- Set exercise 1 -
Can you return the part of the multiple-address DHT document from "A node operator" to "of DHT traffic." word for word?
- Set exercise 2 -
Could you take the multiple-address DHT document further, starting right after its final sentence?

───── Passage given ─────

BEP:45
Title:Multiple-address operation for the BitTorrent DHT
Version: 9c5c1dd1b372016e05af84fb34fccac6752ef54a
Last-Modified:Thu Jul 21 10:45:38 2016 -0400
Author: The 8472 <the8472.bep@infinite-source.de>
Status: Draft
Type:Informational
Content-Type:text/x-rst
Created:26-Jun-2015
Post-History:

Multiple-address operation for the BitTorrent DHT

This BEP provides implementation advice for clients that wish to operate a DHT node (BEP 5) on a host that has multiple globally routable unicast addresses.

In large parts it is based on practical experience operating such a node with 256+ IPv4 and IPv6 addresses.

Nomenclature

socket address: in this document generally refers to a socket bound to a distinct, specific address and port and thus is used interchangeably with <IP:Port> pair and the DHT state/behavior associated with it.

node: a DHT peer, which uses one or more socket addresses. Remote nodes are assumed to be interchangeable with a single socket address on their end.

Motivation

A node operator might choose to run a DHT node on multiple addresses for the purpose of source-specific multi-path routing [1] or for research purposes to sample a larger fraction of DHT traffic.

Node Behavior

In general any DHT node using multiple socket addresses should appear to the outside world as separate, independent DHT nodes. Exceptions to this rule will be outlined in a later section.

This spares other implementations from having to deal with any idiosyncrasies that might otherwise arise from a single node sending from multiple socket addresses.

The easiest approach to achieve this is to simply run multiple independent DHT nodes, each bound to a separate address and, if needed, perform separate announces through each of them.

───── Records supplied ─────

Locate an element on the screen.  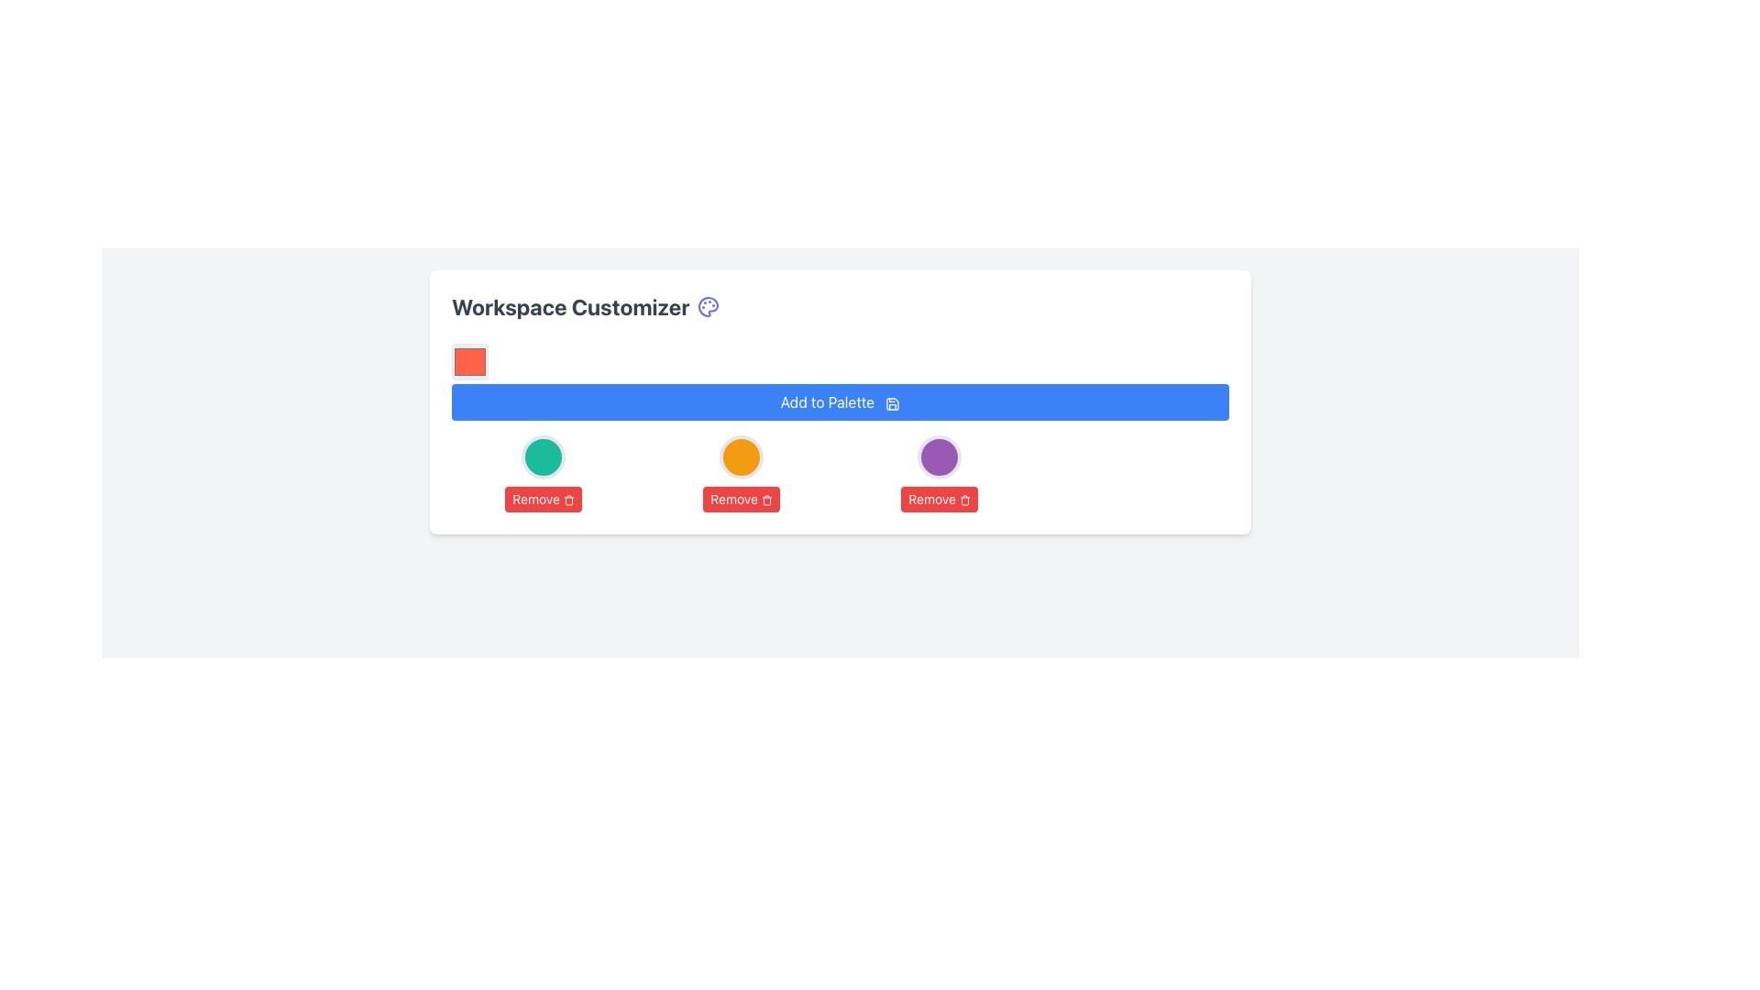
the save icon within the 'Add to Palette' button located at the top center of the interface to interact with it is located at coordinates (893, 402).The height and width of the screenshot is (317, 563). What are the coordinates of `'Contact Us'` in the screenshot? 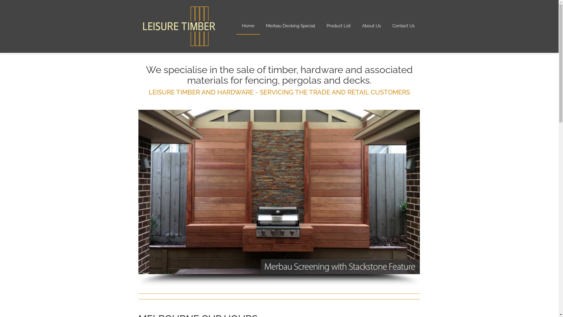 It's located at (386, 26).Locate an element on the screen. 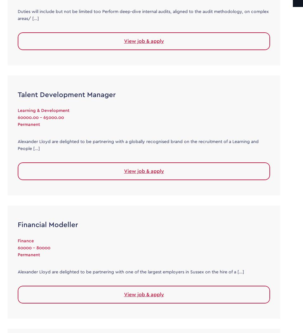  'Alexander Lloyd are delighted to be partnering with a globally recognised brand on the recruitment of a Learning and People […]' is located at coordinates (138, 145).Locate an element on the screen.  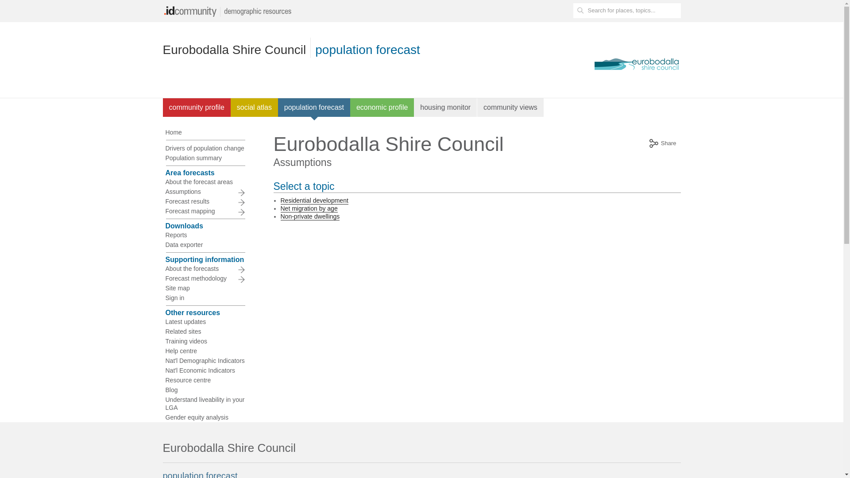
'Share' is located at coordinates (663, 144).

─────

- Final answer 1 -
A node operator might choose to run a DHT node on multiple addresses for the purpose of source-specific multi-path routing [1] or for research purposes to sample a larger fraction of DHT traffic.

- Final answer 2 -
Mandatory

The most important constraints are as follows:

Each socket address must have a distinct Node ID.

Rationale: To an external observer shared node IDs would look like a node constantly changing its IPs (e.g. unreliable domestic internet connection or a spoofing attack) or port (pathological NAT implementations) and thus deem them as unreliable and evict them from their routing table.

Node IDs should not only be distinct but also vastly separated by XOR distance, i.e. differ in some of their high order bits. This can be most easily achieved by generating a random node ID for each socket address. Alternatively an implementation can derive new IDs from a base ID by incrementing the base ID in reverse bit order, i.e. by flipping the high order bits first. Care should be taken to avoid counter reuse across multiple active sockets.

Rationale: Failure of a multi-homed node whose IDs only differ in low-order bits could take a small slice of the keyspace with it into oblivion, thus violating redundancy of the DHT.

Responses must be sent from the same socket address on which the corresponding request was received.

Write-tokens must only be sent from the same socket on which they were received.

Implementations should avoid querying the same targets from multiple sockets at once as it may cause unnecessary load spikes for remote nodes. This becomes more important as the number of socket addresses increases. Temporally spacing lookups to the same target keys may accomplish this.

Implementation Guidance

Determining Connectivity

Implementations may want to apply some heuristic based on responses and incoming unsolicited requests to determine whether individual socket addresses are reachable. This information can be used to ignore timeouts which occur on non-connected socket addresses for the purpose of routing table maintenance. In other words routing table entries should not be penalized for timeouts on a link known to be down when they are still reachable over other links.

Additionally nodes may preferentially schedule data lookups on known-good socket addresses while performing maintenance pings on all socket addresses - including bad ones - in the hope that they eventually become reachable again.

Shared Routing Table

BEP 5 describes a fixed-size routing table of 160 buckets which are ordered relative to a Node ID. Since a multi-address node has multiple IDs it will have to use one routing table for each of its socket addresses.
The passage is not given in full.